Definitely not just a Rails thing.
The reason for the "lite" in the name is that it doesn’t run a separate process, it doesn’t listen on a port or a socket, and you can’t connect to it.
The name doesn't really contain "lite". It's SQL-ite. So the suffix is "ite": The suffix "ite" is derived from the Greek word lithos (from its adjectival form -ites), meaning rock or stone [0]
[0]: https://english.stackexchange.com/a/34010Me, I say "sequeLITE" with the emphasis on the last syllable, but now I'm thinking of switching to "SEQuelite". You'll never catch me pronouncing it "ess-cue-ell" either way dammit!
:)
The main benefit over psql of course being that you don’t need to pay for a hosted db like RDS, or have a separate database server.

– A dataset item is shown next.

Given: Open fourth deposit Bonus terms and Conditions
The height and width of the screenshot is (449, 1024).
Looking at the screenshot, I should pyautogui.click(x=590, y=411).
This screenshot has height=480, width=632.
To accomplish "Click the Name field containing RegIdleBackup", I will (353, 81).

I’ve found a happy middle ground in simply self-hosting psql and my apps on the same VPS with something like dokploy. Local development is still easy enough, and remote deployment in containers is 1-click with Dokploy, and ends up being simpler to reason about IMO. My take below, if anyone’s interested.
https://nikodunk.com/2025-06-10-diy-serverless-(coreos-+-dok...

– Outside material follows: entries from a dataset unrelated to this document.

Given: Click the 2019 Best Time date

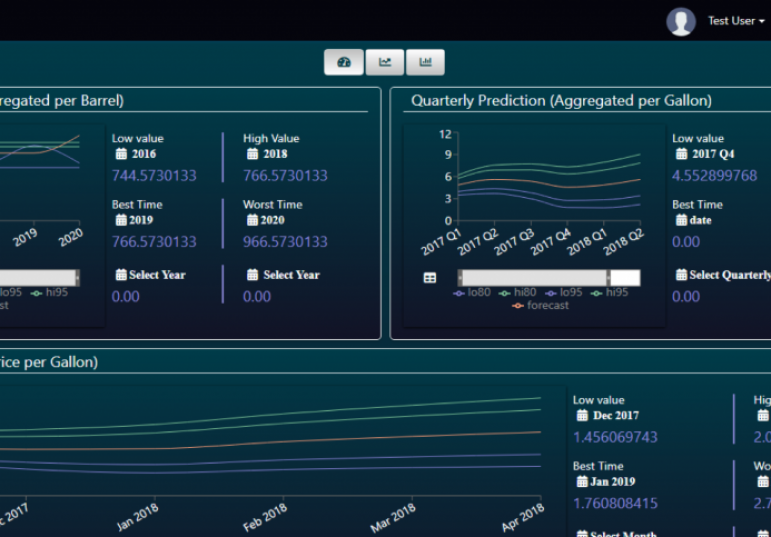Looking at the screenshot, I should 140,220.
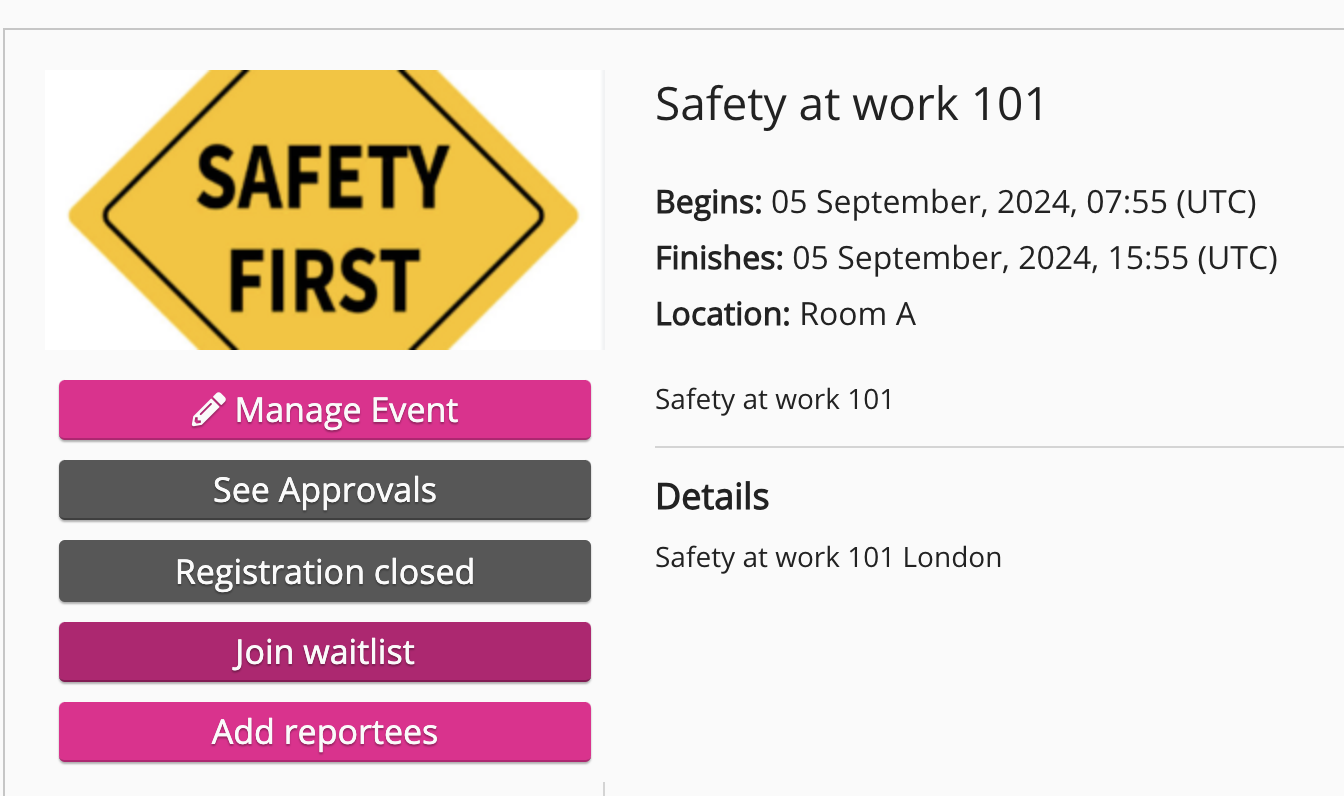Join the waitlist for this event
Image resolution: width=1344 pixels, height=796 pixels.
coord(324,653)
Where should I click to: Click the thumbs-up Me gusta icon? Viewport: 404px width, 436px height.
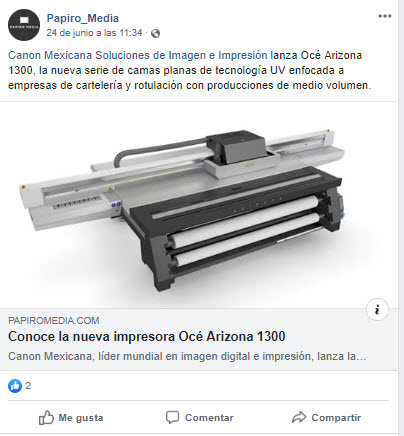click(x=46, y=418)
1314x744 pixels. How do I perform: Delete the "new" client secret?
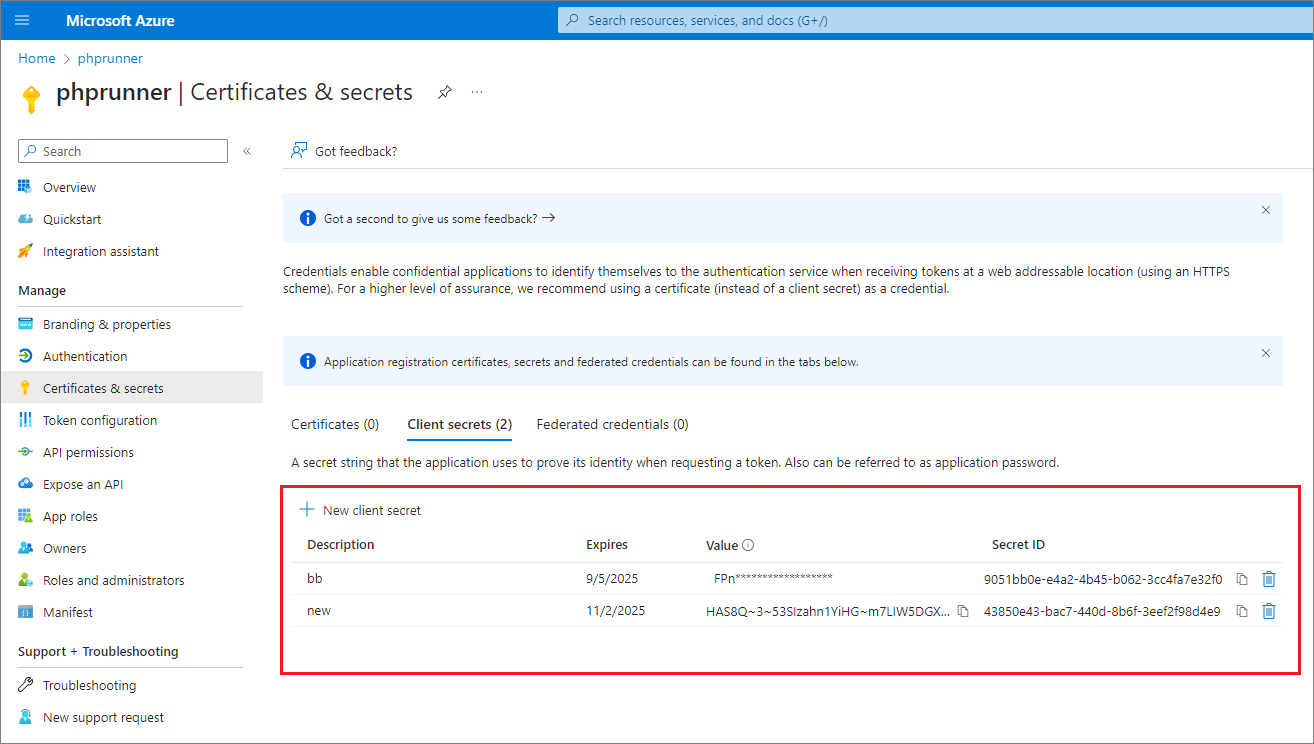coord(1270,611)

There are multiple simple ways of doing SQLite backups https://sqlite.org/lang_vacuum.html#vacuuminto https://sqlite.org/rsync.html - or just lock and copy the file.
If you need to scale enough that it is a concern, then its not a good fit for your use case.
If you need to scale writes.
Been following the Cloudflare features with interest along the way... currently have a pretty good size VPS I've been using.
20 years ago it was MySQL and now it's usually postgres, and these are both still fine. Easier than ever to get setup and going in production. Outside of quite niche needs, I can't understand why one would put up with the pain of using sqlite. Plus it's setting up an even more painful migration later if you do grow.
I think its more about the issue that databases like postgres are too much "magic". With Sqlite you see your database file, its a physical something. You want to move it to another server, its just a copy action, no dump/restore. You want to "upgrade", there is no mess like with postgres.
You want to create client separation, ... its just a file per client.
> although even there I have to be aware of the one writer only limitation.
The writer limit has not been a limit forever. You can easily do 20k writes per second, what is way beyond what most system anyway. You want 100k? A slightly different access pattern and voila. You want 1 million ... There are ways around it. If you put Sqlite vs Postgres for instance, ironically, seen Sqlite winning against postgres despite that single writer.
The whole hands on "we know what file is, where it is, and how to gain access to it" is really amazing. The whole "do not need to think about how to secure it on the network" also helps a lot.
Do i use Sqlite in production? No ... Postgres its extension support just rules. But i see the appeal for many.
The problem with that thought is that in order for sqlite to be as full featured as it is, it also has a lot of "magic". I've also had to dive into the postgres code a few times to understand how it's doing something, and I've generally found it well structured and easy to navigate, and surprisingly terse - there's not that much "magic" really.
If I had to start something new, I'd use SQLite until at least high 5 digit queries per second. Maybe more.
phamilton•2h ago
It had the fascinating property of being a full multi-writer SQL engine when using Page Level Conflict Checking. Even more fascinating: every single client itself becomes a writer.
ncruces•1h ago
It involves fiddling the database header to ensure you can keep track of the read-set from the VFS layer, by convincing SQLite to drop its page cache at the start of every transaction.
Other than that, a MVCC VFS is relatively straightforward. Here's an in-memory experiment if a few hundred lines of Go: https://github.com/ncruces/go-sqlite3/blob/v0.29.0/vfs/mvcc/...
I haven't settled on what's a good storage layer for something like this.